→ Job:
Reproduce every line of the material below verbatim, omitting the pictures.

→ Raw records:
^^^^^^^^^^^^^^^^

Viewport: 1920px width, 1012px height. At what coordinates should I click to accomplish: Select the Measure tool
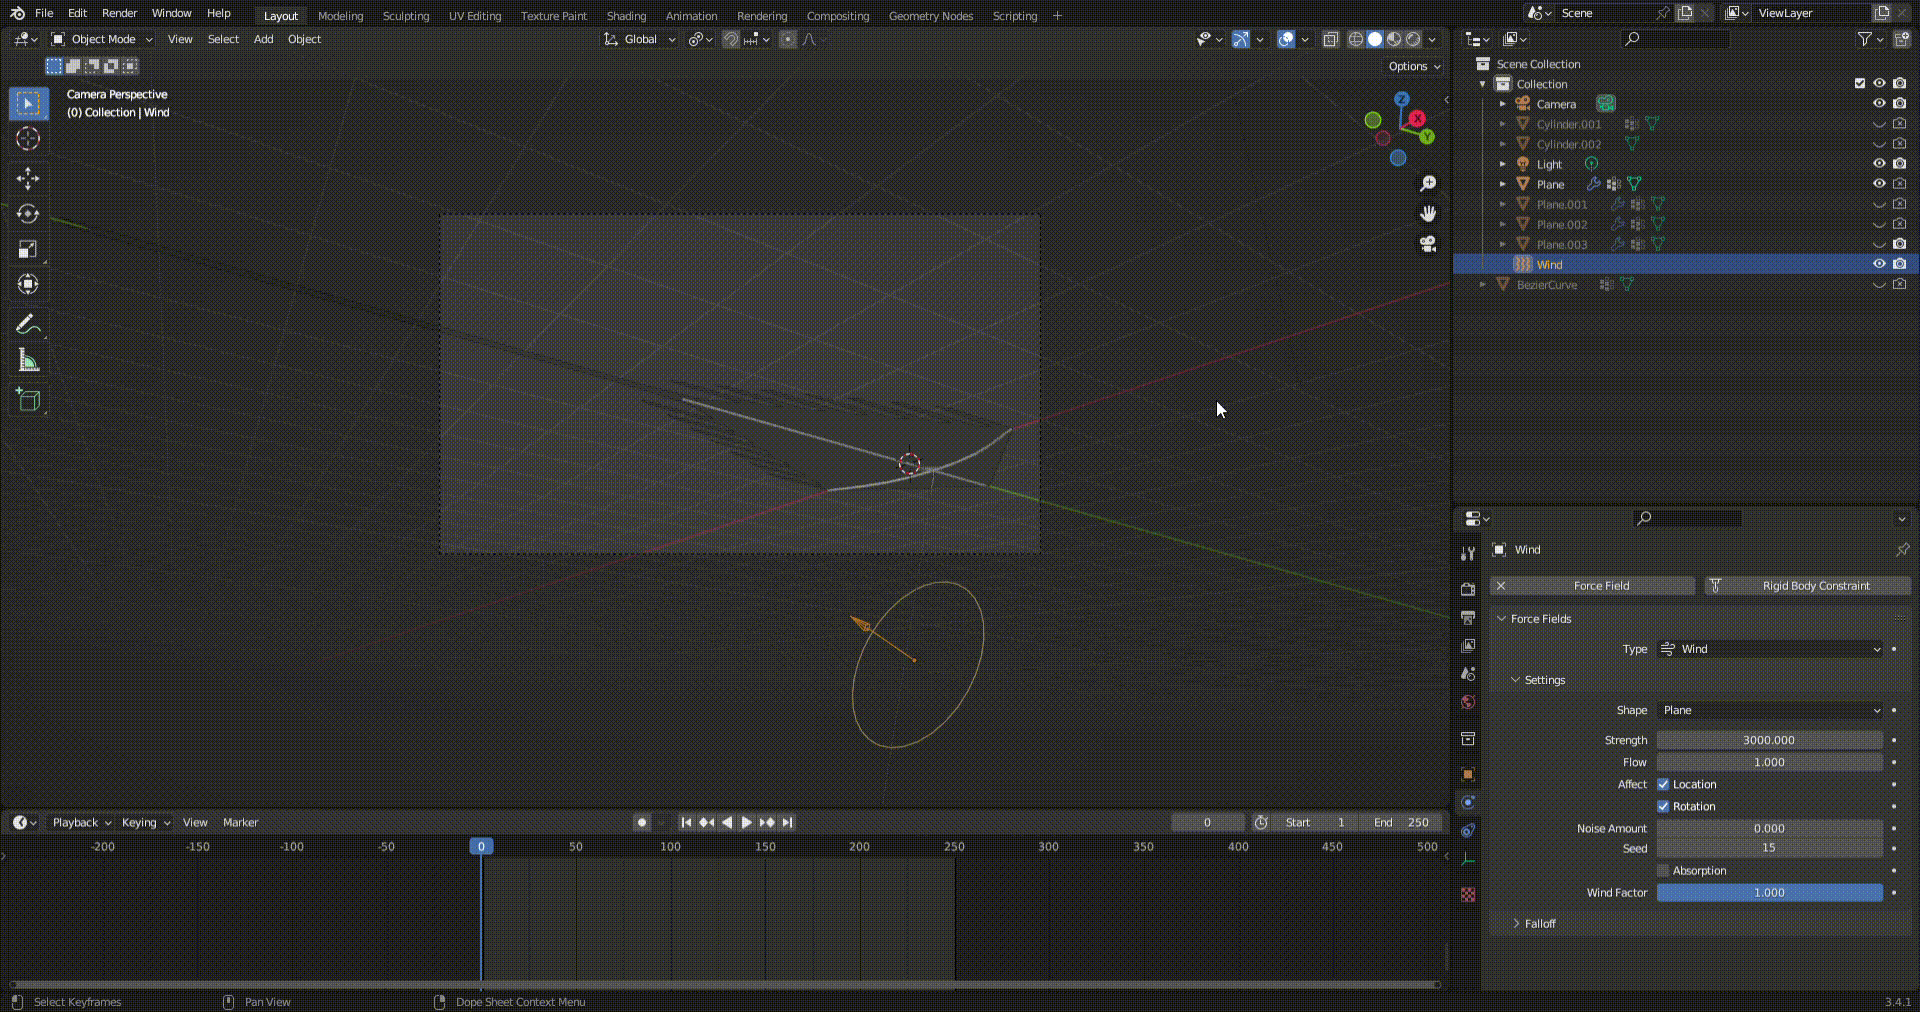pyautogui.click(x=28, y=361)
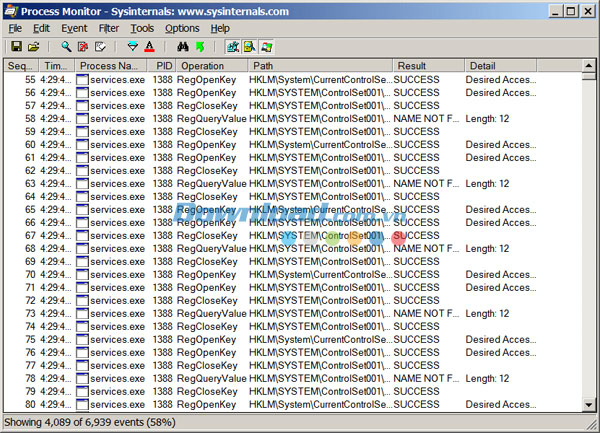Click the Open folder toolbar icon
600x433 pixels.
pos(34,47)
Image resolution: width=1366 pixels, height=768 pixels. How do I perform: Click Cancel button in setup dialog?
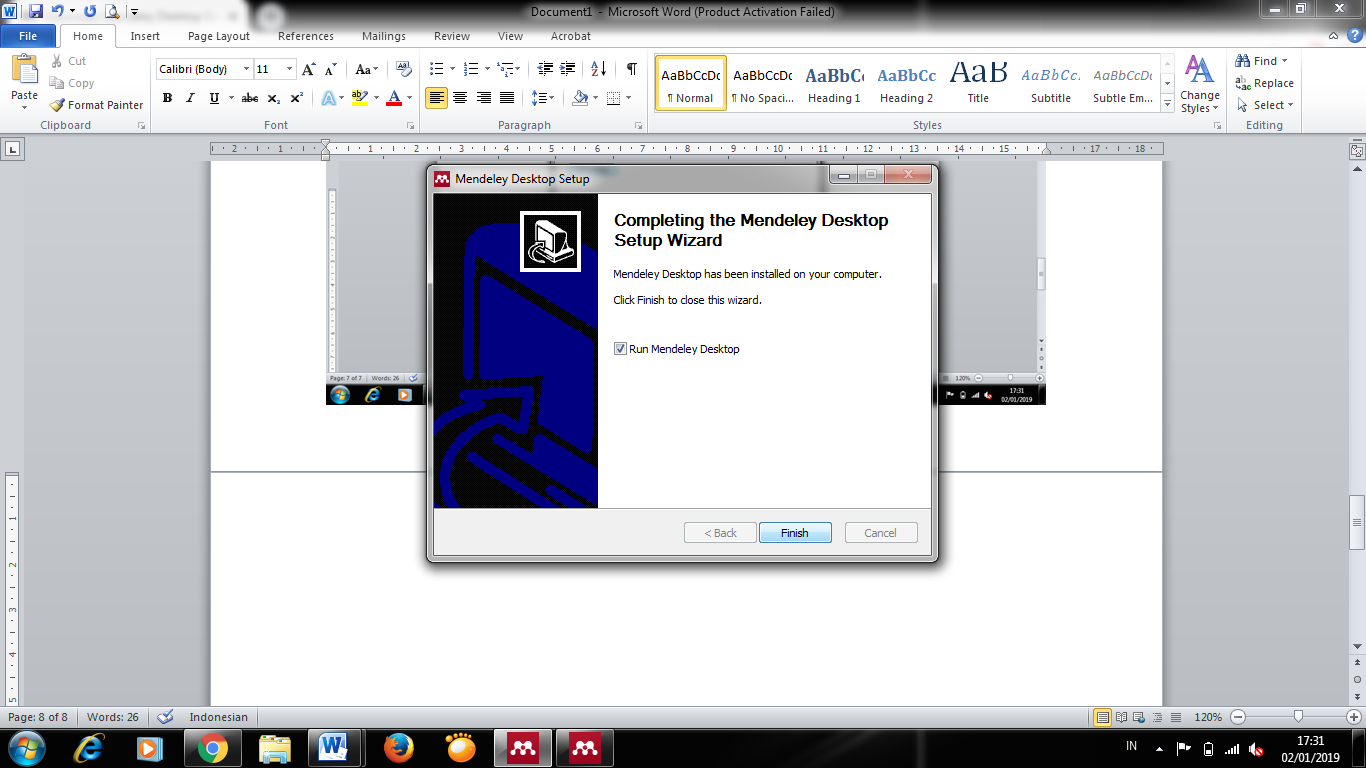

^^^^^^^^^^^^^^^^

→ The output:
Viewport: 1920px width, 1012px height. At what coordinates should I click to accomplish: Select the Measure tool
pyautogui.click(x=28, y=361)
Click the Open folder toolbar icon
600x433 pixels.
pos(34,47)
Image resolution: width=1366 pixels, height=768 pixels. How do I perform: Click Cancel button in setup dialog?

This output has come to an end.